Nagios Remote Plugin Executor, in short NRPE, is the nagios server plugin required to call script hosted on agents we want to monitor. You might wonder why I would try this agent when I am not using Nagios server. Well, the client as well as the protocol also became some sort of standard as many tools are compatible with it. I decided to test its integration with EV Observe a cloud-base monitoring solution from EasyVista.
In this blog post, I will setup basic Java Virtual Machine monitoring on a WildFly server with help of Nagios agent.
Agent Installation
I will not go to much in details as there are many resources on the pure installation part. For my test, I installed it from source.
I am validating installation, including network connectivity, by running check_nrpe
test from EV Observe box:
$ /usr/local/nagios/libexec/check_nrpe -H 10.0.0.225
NRPE v4.1.0
Agent Customization
Default path of configuration file is /usr/local/nagios/etc/nrpe.cfg
. I need to declare a new command to allow server to call as well for agent to know what to do with the call command:
command[check_jstat]=sudo usr/local/nagios/libexec/check_jstat -j jboss-modules.jar -P /app/Java/jdk
Let’s decompose it to understand it:
- command: declaration of a new command
- check_jstat: the name of the command
- after equal sign: the command that will be run
Keep in mind that the command will be run by nagios agent which implies it will be run as nagios user. Hence, we must update sudo: (always edit with visudo
)
$ visudo /etc/sudoers.d/nagios
I put following content in this file:
Defaults:nagios !requiretty
nagios ALL=(root) NOPASSWD: /usr/local/nagios/libexec/check_jstat
Note that I used check_jstat.sh script from that git repository. I remove .sh extension from it.
And finally, the test:
# /usr/local/nagios/libexec/check_nrpe -H <AGENT_IP> -c check_jstat
OK:jstat process jboss-modules.jar alive, | jboss-modules.jar_heap=301638656B;1932735283;2040109465;0;2147483648 jboss-modules.jar_heap_ratio=14%;90;95;0;100 jboss-modules.jar_perm=114354176B;573780787;605657497;0;637534208 jboss-modules.jar_perm_ratio=17%;90;95;0;100
Format is the standard format that nagios is using:
- before pipe (|) is the service status (ie. OK) followed by a message (jstat process jboss-modules.jar alive)

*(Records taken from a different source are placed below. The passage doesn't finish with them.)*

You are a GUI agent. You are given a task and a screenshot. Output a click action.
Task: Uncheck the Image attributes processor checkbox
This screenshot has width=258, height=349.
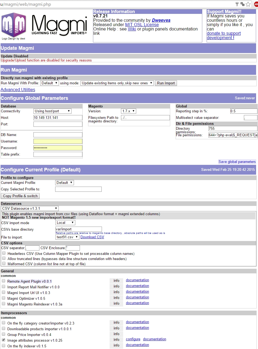point(4,340)
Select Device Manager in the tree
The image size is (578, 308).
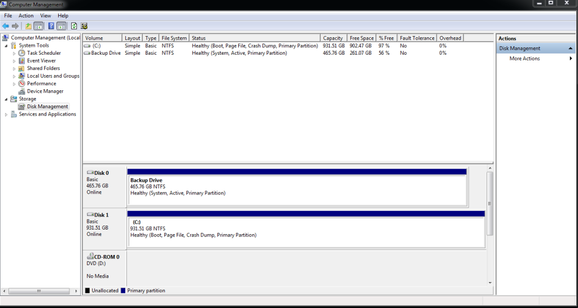pyautogui.click(x=45, y=91)
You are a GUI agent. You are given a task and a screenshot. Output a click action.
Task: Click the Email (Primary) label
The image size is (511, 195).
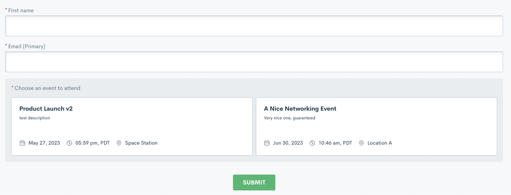pos(27,46)
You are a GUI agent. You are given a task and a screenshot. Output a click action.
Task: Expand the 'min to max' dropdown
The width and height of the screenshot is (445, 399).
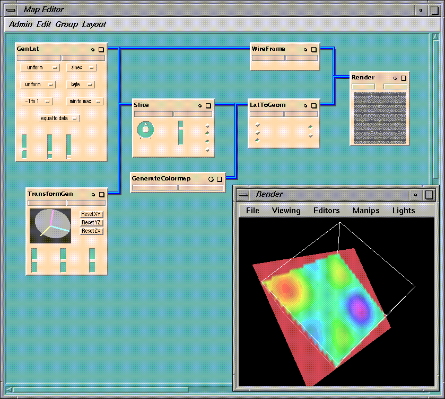click(84, 101)
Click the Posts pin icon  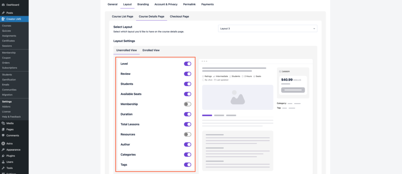[x=3, y=13]
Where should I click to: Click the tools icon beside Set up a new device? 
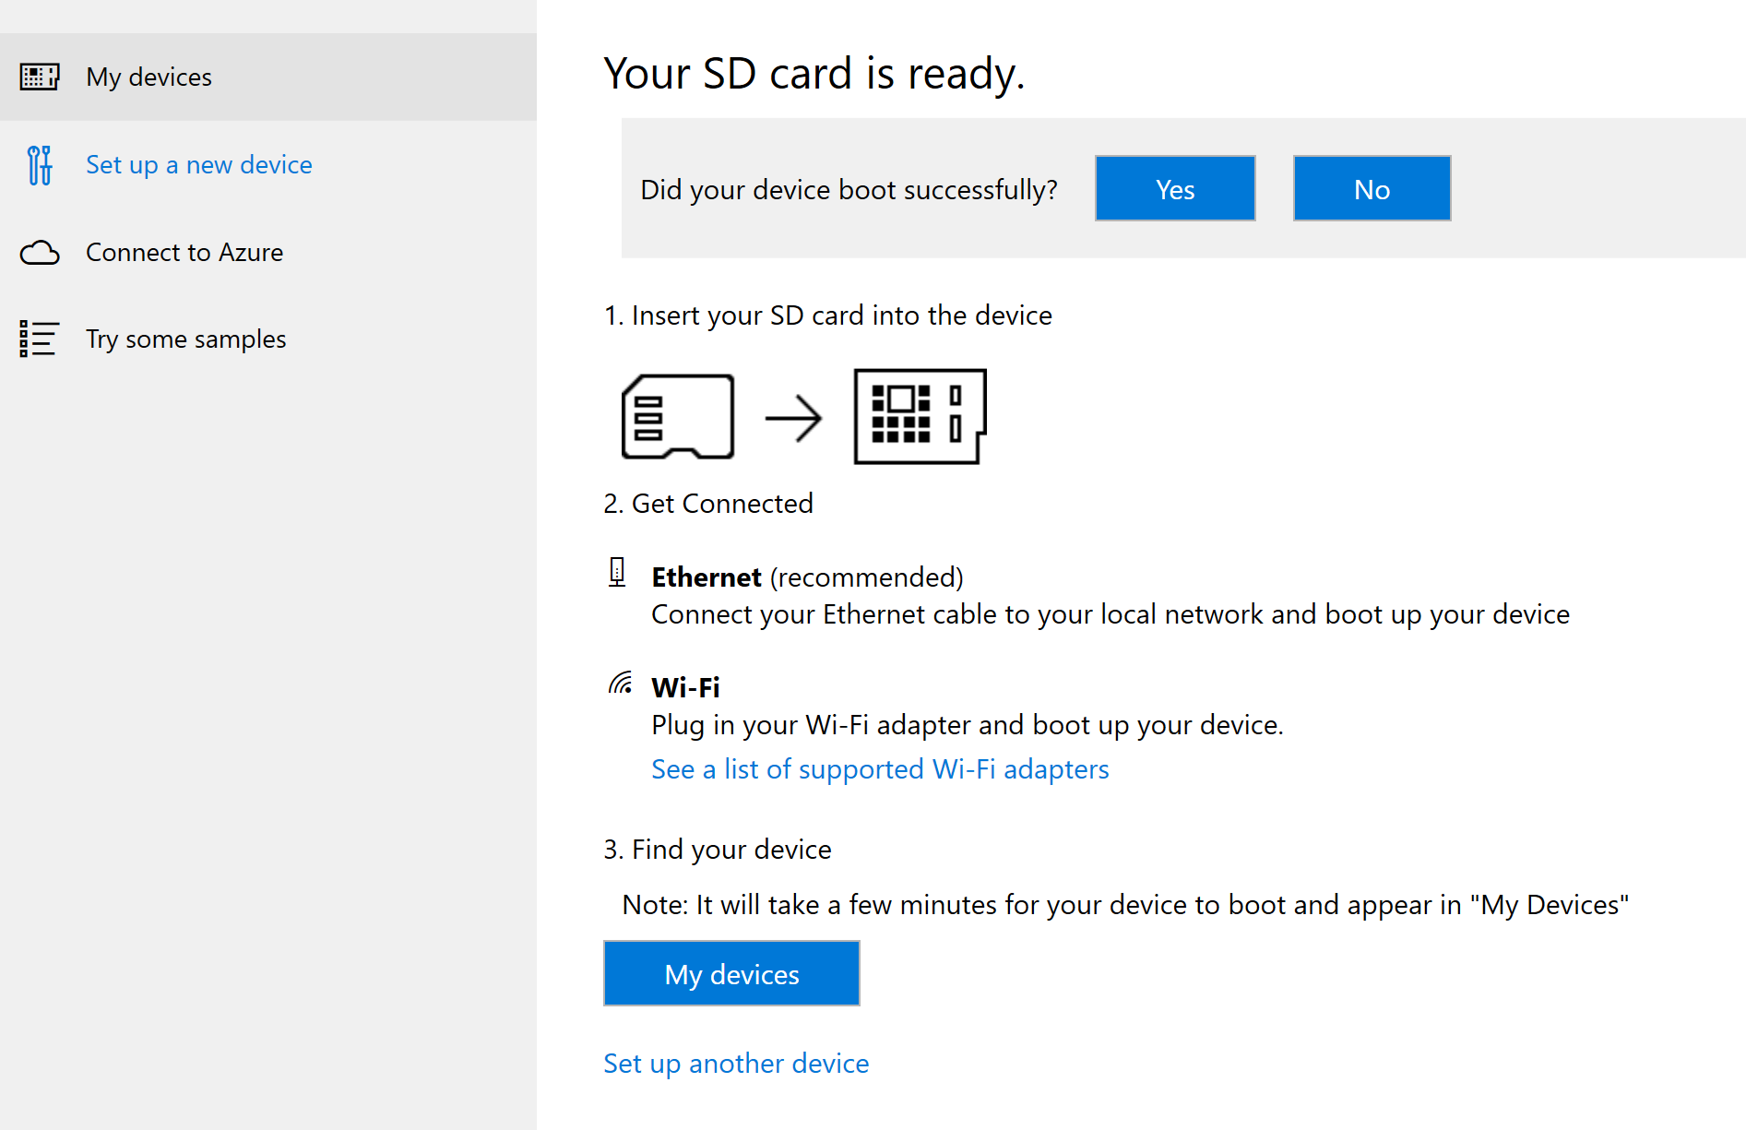[x=40, y=165]
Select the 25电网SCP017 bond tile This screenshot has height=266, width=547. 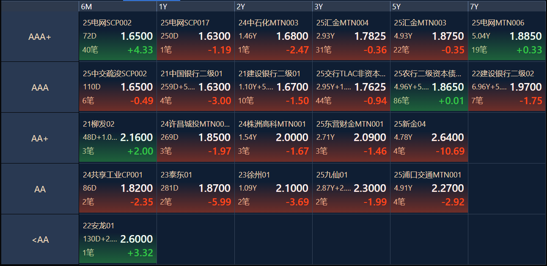coord(196,36)

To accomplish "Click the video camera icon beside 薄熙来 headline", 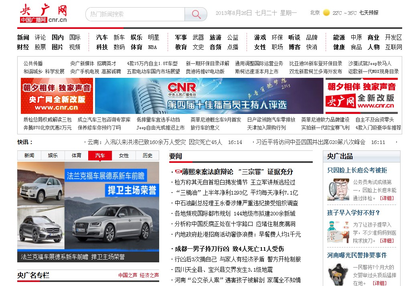I will coord(179,172).
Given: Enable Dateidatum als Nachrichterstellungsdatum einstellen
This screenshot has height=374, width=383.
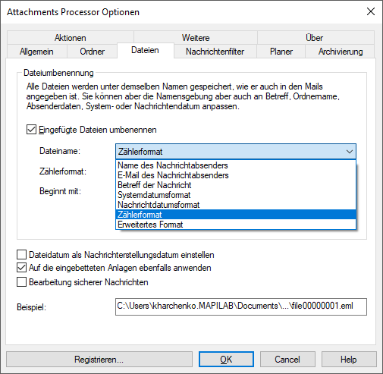Looking at the screenshot, I should coord(21,255).
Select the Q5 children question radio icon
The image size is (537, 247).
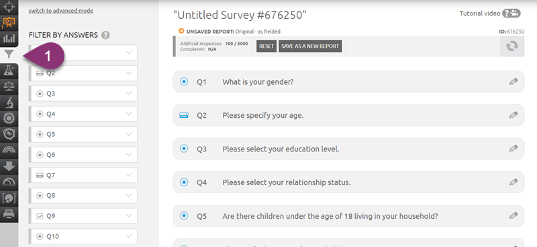tap(184, 215)
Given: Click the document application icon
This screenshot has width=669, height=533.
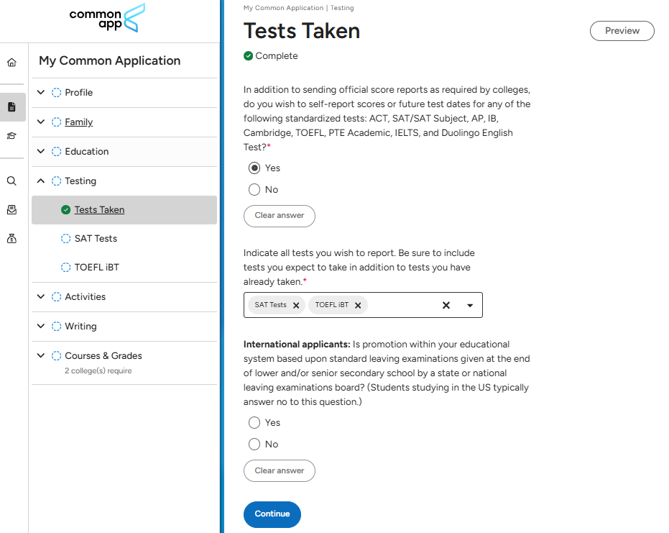Looking at the screenshot, I should (x=11, y=106).
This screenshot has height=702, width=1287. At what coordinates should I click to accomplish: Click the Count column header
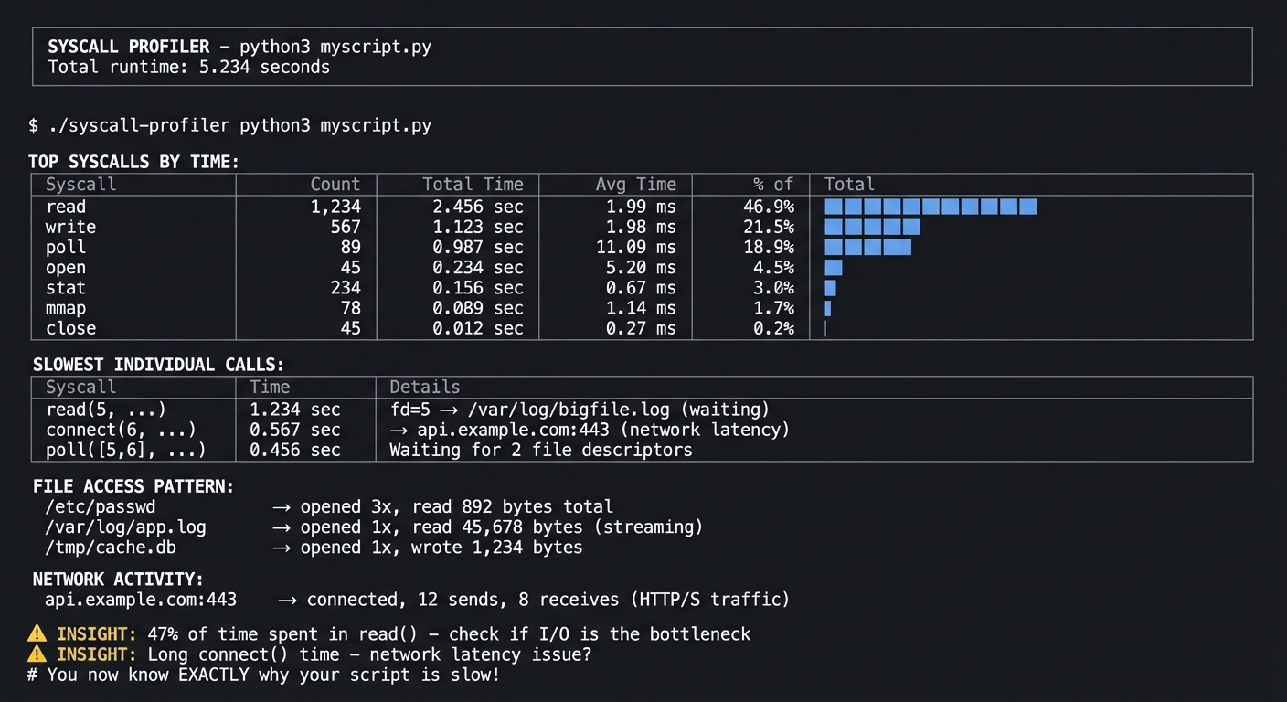coord(335,184)
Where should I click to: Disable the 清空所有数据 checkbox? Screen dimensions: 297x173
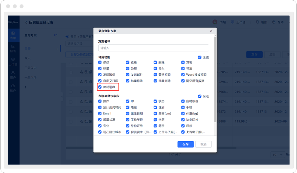[183, 81]
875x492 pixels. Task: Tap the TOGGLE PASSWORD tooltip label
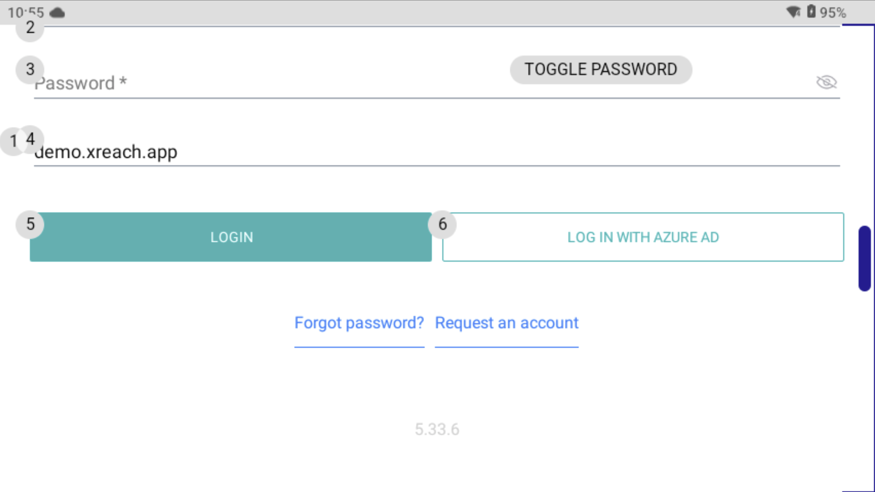click(x=601, y=70)
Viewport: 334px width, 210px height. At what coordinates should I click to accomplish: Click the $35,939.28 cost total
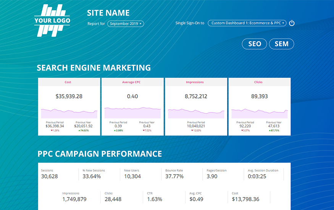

- After pipe, we have as many perfdata as script is generating. For check_jstat plugin, there are 4 which are associated to the running jar name (ie. jboss-modules.jar):
- jar_heap
- jar_heap_ratio
- jar_perm
- jar_perm_ratio
- Each metrics has:
- current value
- max value
- ratio
- warning threshold
- critical threshold
Troubleshooting
If test is failing, there are well known errors, but also a simple procedure to follow to get more clue on what is happening:
- Run command as nagios user on agent host. ie.:
/usr/local/nagios/libexec/check_jstat -J jboss-modules.jar -P /app/Java/jd
k - run it from server host. ie.:
/usr/local/nagios/libexec/check_nrpe -H <AGENT_IP> -c check_jstat
Examples of error you could meet.
NRPE: Command ‘check_jstat’ not defined
Check the spelling of the command in nrpe.cfg on agent side and restart agent to apply any change.
CHECK_NRPE: Receive header underflow – only 0 bytes received (4 expected).
By default, server cannot add arguments to called commands. dont_blame_nrpe must be enabled to allow that:
dont_blame_nrpe=1
Enabling this option is a security risk.
UNKNOWN: No (or multiple) java app found
This error is specific to the check_jstat
script, but the cause is more generic to Linux: nagios user can’t list process belonging to another OS user (wildfly, in my case).
EV Observe Integration
Service Creation
Now, we are ready to add this check in EV Observe. This will be added as a service with template NRPE:
Next, we must go into Availability and checks tab:
Important, and mandatory, parameters are in red:
- plugin name (ie. command): check_jstat
- timeout is the maximum time for command to return result
- additional NRPE arguments as needed. This field is mandatory, but it should not be as we already declared parameters in nrpe.cfg
Last step of this service creation is in Relation tab where I link service to host(s) to target it.
As suggested by web interface, we are ready to push configuration to the box:
After few seconds configuration is active and, I can trigger a check manually to confirm all is fine.
Check Service
In Monitoring section, I can find by newly created service and trigger a check:
I can click Refresh button and get the metrics:
Status is green and Perfdata shows command output.
Finally, I can put these Perfdatas (jar_heap, jar_heap_ratio, jar_perm, jar_perm_ratio) in a dashboard:
We can see the usual garbage collector pattern.